» SOURCE EXTRACT
Hibao-an is a pottery haven located at the outskirts of Iloilo City, at the boundary of Pavia and Mandurriao. Different potters display functional and decorative pots, jars and more Ionggos to buy.

My focus is on a special kind of clay stove. This stove I am talking about is really different from the rest, I mean, from the other traditional ones.
The potter behind this interesting work is Mr. Rainier Roa or as I call him Nong Rainier. He is a typical potter whose source of livelihood is his craft but his stove is nonetheless a not-so-typical one.

His special stove and other works are periodically on exhibit-sale at Robinson’s Mall and SM City. This stove or locally the kalan, Mr. Roa uniquely calls the “Mabaga Stove”. It is not made to aesthetically stand out from other locally made stoves but to economically stand out. But its contrasting (and quite unusual) parts make it aesthetically pleasing too. So let me point out these parts to you by comparing it to the traditional one.
Basically, they look the same. The traditional stove that costs Php 50.00 is entirely made of clay and has a steel grate. The pot holder of the traditional kalan is usually far from the body. (It’s not the pot holder one uses when the pot is too hot for the skin, it’s the part of the stove where you place the frying pan or the casserole). Since this pot holder is set some distance from the inner edges of the traditional kalan, the flames from the firewood or charcoal sometimes comes out at the sides of your pot, naga-awas. Thus, one ends up with a pan or a pot with soot-blackened sides.

» GIVEN RECORDS
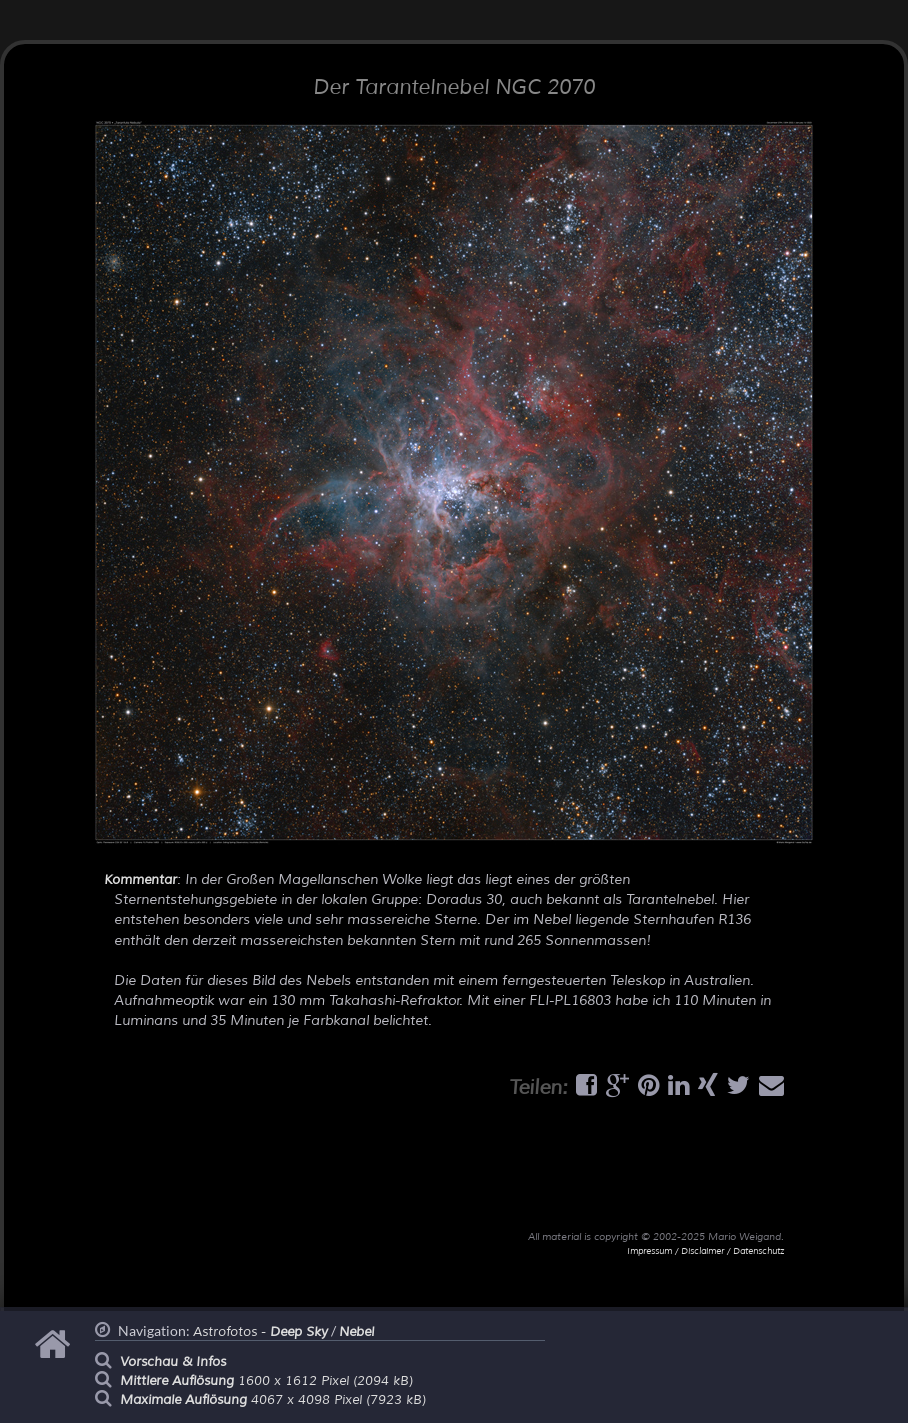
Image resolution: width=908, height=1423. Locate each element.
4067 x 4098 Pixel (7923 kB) (273, 1400)
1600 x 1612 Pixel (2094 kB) (266, 1381)
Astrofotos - (260, 1332)
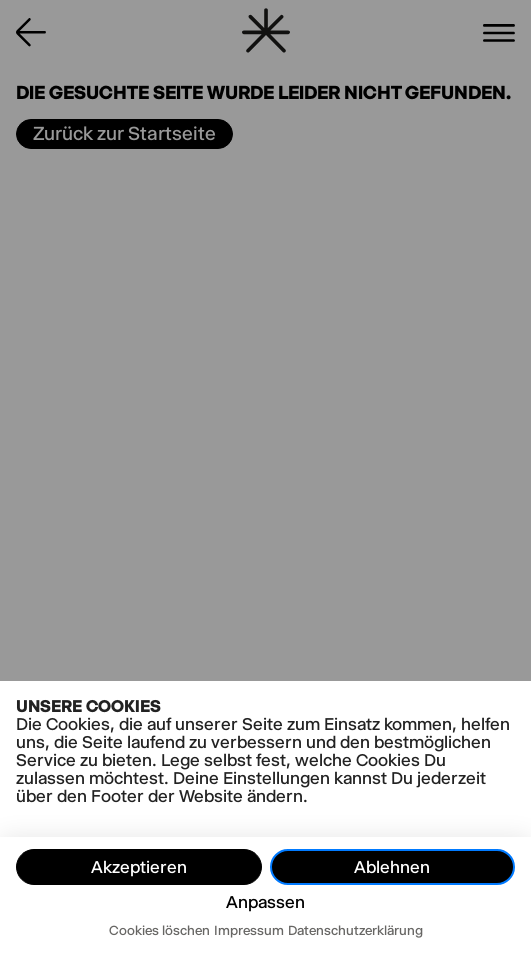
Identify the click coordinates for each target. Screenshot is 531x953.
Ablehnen (392, 867)
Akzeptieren (139, 867)
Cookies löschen (159, 930)
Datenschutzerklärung (355, 930)
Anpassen (265, 902)
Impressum (249, 930)
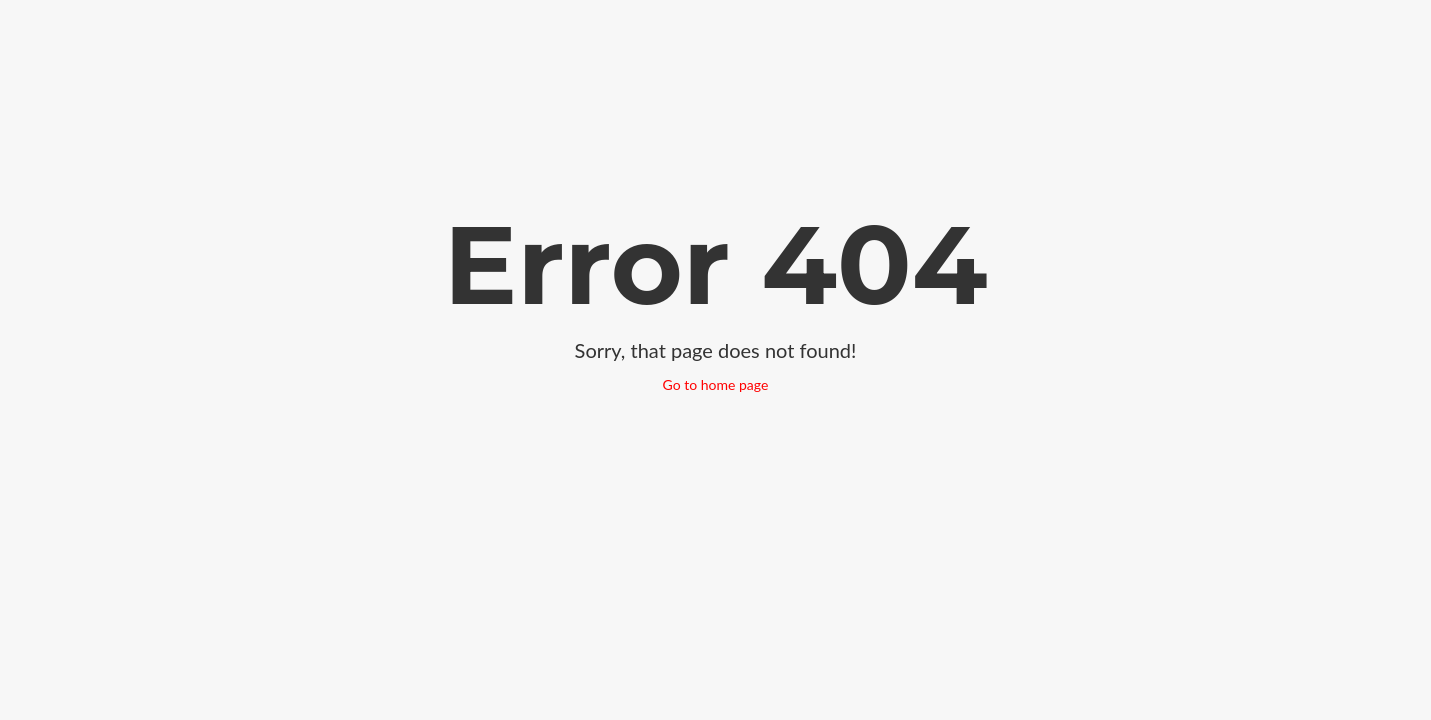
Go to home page (716, 384)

» COMPLETE THE FOLLOWING
1. Reproduce the full passage about the Hibao-an clay stove, with every word and line unchanged.
2. Copy out the rows from the one containing "Astrofotos - (260, 1332)" through the end of the rows, requests included, and add -95 to every coordinate number in the answers. Leave out the pictures.

» RESPONSES FOR EACH TASK
1.
Hibao-an is a pottery haven located at the outskirts of Iloilo City, at the boundary of Pavia and Mandurriao. Different potters display functional and decorative pots, jars and more Ionggos to buy.

My focus is on a special kind of clay stove. This stove I am talking about is really different from the rest, I mean, from the other traditional ones.
The potter behind this interesting work is Mr. Rainier Roa or as I call him Nong Rainier. He is a typical potter whose source of livelihood is his craft but his stove is nonetheless a not-so-typical one.

His special stove and other works are periodically on exhibit-sale at Robinson’s Mall and SM City. This stove or locally the kalan, Mr. Roa uniquely calls the “Mabaga Stove”. It is not made to aesthetically stand out from other locally made stoves but to economically stand out. But its contrasting (and quite unusual) parts make it aesthetically pleasing too. So let me point out these parts to you by comparing it to the traditional one.
Basically, they look the same. The traditional stove that costs Php 50.00 is entirely made of clay and has a steel grate. The pot holder of the traditional kalan is usually far from the body. (It’s not the pot holder one uses when the pot is too hot for the skin, it’s the part of the stove where you place the frying pan or the casserole). Since this pot holder is set some distance from the inner edges of the traditional kalan, the flames from the firewood or charcoal sometimes comes out at the sides of your pot, naga-awas. Thus, one ends up with a pan or a pot with soot-blackened sides.

2.
Astrofotos - (165, 1237)
Identify the click coordinates for each target. Screenshot is 531x953.
Ablehnen (297, 772)
Akzeptieren (44, 772)
Cookies löschen (64, 835)
Datenschutzerklärung (260, 835)
Anpassen (170, 807)
Impressum (154, 835)
Go to home page (621, 289)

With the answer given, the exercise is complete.